Benjamin Wani Yugusuk (1923, in Tho'bole, Juba – 23 May 2000, in Kosti) was a Sudanese Anglican (Episcopalian) bishop. He was the second archbishop and primate of the Episcopal Church of Sudan, from 1988 to 1998.

==Early life==
He was born to parents of the Olu'ba ethnic group, who practiced the worship of ancestors. He studied at Lomega Elementary School, from 1930 to 1933. He was baptized in the Anglican church on 25 December 1941. He moved afterwards to Juba Teacher Primary School. He entered Yei Teacher Training Institute in 1946, where he earned a certificate in teaching in 1947. He was a teacher at Juba Elementary School, from 1948 to 1950.

==Ecclesiastical career==
He decided to study Theology at Gwynne College in Mundri, where he graduated in 1952. He was ordained as a deacon on 17 January 1953, and as a priest on 5 May 1955. He was the priest at the Lomega and Lainya parishes in 1956. He was also secretary to the Diocese of the Sudan, in Khartoum, in 1960. He moved to England, where he studied at the London College of Divinity, earning a diploma as M.D. in 1969.

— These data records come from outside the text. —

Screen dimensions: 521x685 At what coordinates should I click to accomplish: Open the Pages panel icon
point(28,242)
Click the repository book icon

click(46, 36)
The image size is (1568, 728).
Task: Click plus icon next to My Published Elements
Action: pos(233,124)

He was consecrated bishop in Khartoum, on 24 January 1971, during the Episcopal Synod of the Middle East, by the Archbishop of Canterbury, Michael Ramsey. He was transferred as acting bishop to the Diocese of Yei in 1975. The Province of the Episcopal Church of Sudan was created on 11 September 1976; he then became bishop of the Episcopal Diocese of Rumbek, the largest in the province, where he would serve until 1988.

He became dean of the province in Juba, in 1986, and served as acting archbishop of the Episcopal Church of Sudan, from 1986 to 1988.

Yugusuk was enthroned as Archbishop and Primate on 28 February 1988. Bishop John Baker, of Salisbury, was the representative of the Archbishop of Canterbury, Robert Runcie, at the ceremony. During his tenure, his church experienced an unprecedent growth, which saw the creation of several new dioceses. He retired in February 1998.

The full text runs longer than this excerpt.